** Prompt **
Give back the entire listing verbatim.

************

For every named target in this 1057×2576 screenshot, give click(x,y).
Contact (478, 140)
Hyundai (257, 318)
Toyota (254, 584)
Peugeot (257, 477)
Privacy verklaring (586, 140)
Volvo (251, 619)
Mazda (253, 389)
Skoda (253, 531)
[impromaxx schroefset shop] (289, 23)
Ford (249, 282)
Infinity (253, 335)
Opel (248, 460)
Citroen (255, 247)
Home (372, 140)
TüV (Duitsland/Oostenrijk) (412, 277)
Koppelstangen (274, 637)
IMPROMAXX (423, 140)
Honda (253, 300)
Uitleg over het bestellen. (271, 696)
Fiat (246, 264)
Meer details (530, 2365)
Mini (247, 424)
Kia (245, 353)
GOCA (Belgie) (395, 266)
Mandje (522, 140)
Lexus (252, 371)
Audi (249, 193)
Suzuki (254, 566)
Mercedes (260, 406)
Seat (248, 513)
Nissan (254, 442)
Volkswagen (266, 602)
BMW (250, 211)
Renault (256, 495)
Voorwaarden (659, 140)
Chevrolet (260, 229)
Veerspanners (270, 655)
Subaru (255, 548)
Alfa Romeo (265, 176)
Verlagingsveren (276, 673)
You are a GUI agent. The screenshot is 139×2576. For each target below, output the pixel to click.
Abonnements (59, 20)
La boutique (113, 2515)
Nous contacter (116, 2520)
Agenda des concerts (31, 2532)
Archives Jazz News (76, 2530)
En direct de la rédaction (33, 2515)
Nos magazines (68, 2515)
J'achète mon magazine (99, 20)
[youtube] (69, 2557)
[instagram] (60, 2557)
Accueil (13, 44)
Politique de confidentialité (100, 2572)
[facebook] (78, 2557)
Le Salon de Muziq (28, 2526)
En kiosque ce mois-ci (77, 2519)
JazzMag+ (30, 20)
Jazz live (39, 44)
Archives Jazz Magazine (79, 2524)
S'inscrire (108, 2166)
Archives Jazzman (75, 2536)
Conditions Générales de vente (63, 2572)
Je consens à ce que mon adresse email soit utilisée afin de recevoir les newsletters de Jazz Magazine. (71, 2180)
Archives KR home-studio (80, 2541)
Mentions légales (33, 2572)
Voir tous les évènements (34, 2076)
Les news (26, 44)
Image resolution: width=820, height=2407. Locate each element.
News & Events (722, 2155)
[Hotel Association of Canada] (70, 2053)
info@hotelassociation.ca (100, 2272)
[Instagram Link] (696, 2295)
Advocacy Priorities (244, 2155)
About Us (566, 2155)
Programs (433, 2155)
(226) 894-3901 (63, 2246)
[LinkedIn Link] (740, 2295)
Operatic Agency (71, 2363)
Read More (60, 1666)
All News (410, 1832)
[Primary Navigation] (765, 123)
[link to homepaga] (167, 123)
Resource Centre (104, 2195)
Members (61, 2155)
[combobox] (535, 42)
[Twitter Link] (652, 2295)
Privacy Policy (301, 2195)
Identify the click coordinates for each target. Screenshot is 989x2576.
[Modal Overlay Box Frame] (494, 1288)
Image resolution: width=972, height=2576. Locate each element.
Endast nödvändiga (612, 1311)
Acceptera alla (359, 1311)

************

** Answer to this exercise **
For every named target in this 1057×2576 screenshot, give click(x,y).
Contact (478, 140)
Hyundai (257, 318)
Toyota (254, 584)
Peugeot (257, 477)
Privacy verklaring (586, 140)
Volvo (251, 619)
Mazda (253, 389)
Skoda (253, 531)
[impromaxx schroefset shop] (289, 23)
Ford (249, 282)
Infinity (253, 335)
Opel (248, 460)
Citroen (255, 247)
Home (372, 140)
TüV (Duitsland/Oostenrijk) (412, 277)
Koppelstangen (274, 637)
IMPROMAXX (423, 140)
Honda (253, 300)
Uitleg over het bestellen. (271, 696)
Fiat (246, 264)
Meer details (530, 2365)
Mini (247, 424)
Kia (245, 353)
GOCA (Belgie) (395, 266)
Mandje (522, 140)
Lexus (252, 371)
Audi (249, 193)
Suzuki (254, 566)
Mercedes (260, 406)
Seat (248, 513)
Nissan (254, 442)
Volkswagen (266, 602)
BMW (250, 211)
Renault (256, 495)
Voorwaarden (659, 140)
Chevrolet (260, 229)
Veerspanners (270, 655)
Subaru (255, 548)
Alfa Romeo (265, 176)
Verlagingsveren (276, 673)
You are a GUI agent. The screenshot is 139×2576. For each target below, output the pixel to click.
Abonnements (59, 20)
La boutique (113, 2515)
Nous contacter (116, 2520)
Agenda des concerts (31, 2532)
Archives Jazz News (76, 2530)
En direct de la rédaction (33, 2515)
Nos magazines (68, 2515)
J'achète mon magazine (99, 20)
[youtube] (69, 2557)
[instagram] (60, 2557)
Accueil (13, 44)
Politique de confidentialité (100, 2572)
[facebook] (78, 2557)
Le Salon de Muziq (28, 2526)
En kiosque ce mois-ci (77, 2519)
JazzMag+ (30, 20)
Jazz live (39, 44)
Archives Jazz Magazine (79, 2524)
S'inscrire (108, 2166)
Archives Jazzman (75, 2536)
Conditions Générales de vente (63, 2572)
Je consens à ce que mon adresse email soit utilisée afin de recevoir les newsletters de Jazz Magazine. (71, 2180)
Archives KR home-studio (80, 2541)
Mentions légales (33, 2572)
Voir tous les évènements (34, 2076)
Les news (26, 44)
Image resolution: width=820, height=2407. Locate each element.
News & Events (722, 2155)
[Hotel Association of Canada] (70, 2053)
info@hotelassociation.ca (100, 2272)
[Instagram Link] (696, 2295)
Advocacy Priorities (244, 2155)
About Us (566, 2155)
Programs (433, 2155)
(226) 894-3901 (63, 2246)
[LinkedIn Link] (740, 2295)
Operatic Agency (71, 2363)
Read More (60, 1666)
All News (410, 1832)
[Primary Navigation] (765, 123)
[link to homepaga] (167, 123)
Resource Centre (104, 2195)
Members (61, 2155)
[combobox] (535, 42)
[Twitter Link] (652, 2295)
Privacy Policy (301, 2195)
Identify the click coordinates for each target. Screenshot is 989x2576.
[Modal Overlay Box Frame] (494, 1288)
Image resolution: width=972, height=2576. Locate each element.
Endast nödvändiga (612, 1311)
Acceptera alla (359, 1311)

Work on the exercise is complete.